Good science should involve randomized, well controlled experiments, the use of power calculations to determine appropriate sample and effect sizes, appropriate statistics that allow statements to be generalized to the whole population (random field theory), sufficient evaluation periods, publication of negative or unexpected results and independent replications.
Negative findings and reproducibility
'Research cannot be self-correcting when information is missing' (Nature 551, 414, 2017). We wish to undo some of the damage done to the field of science by academic publishing, which has favored novel and positive findings to to detriment of reproducibility and reliability.
Stewarding the Data Commons
We are piloting a brand new way of dealing with data - the abolition of private ownership of data, replaced by collective decision making over the use of collectively produced data. All collected data and any intelligence that springs from it should be collectively owned by the community it is about and put to use for this community. A loss of privacy should never result in a loss of (social) power. In this way, we go beyond traditional models of informed consent for data.

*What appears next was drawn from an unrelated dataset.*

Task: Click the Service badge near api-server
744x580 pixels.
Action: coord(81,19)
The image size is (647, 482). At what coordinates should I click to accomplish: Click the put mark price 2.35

We believe that all people can contribute to the body of knowledge on which our civilization is founded. This project allows people to come and participate in the experiments (‘socialize for science’), to be part of the analysis process and to have those data and findings visualized for them in a way that hopes to encourage an understand of both the scientific process and human behavior.
We acknowledge the importance of both hypothesis and goal driven science, but also value blue skies exploration of phenomena. Whilst we value replications and negative findings, we pledge to ensure that at least 25% of our studies explore unexpected avenues also.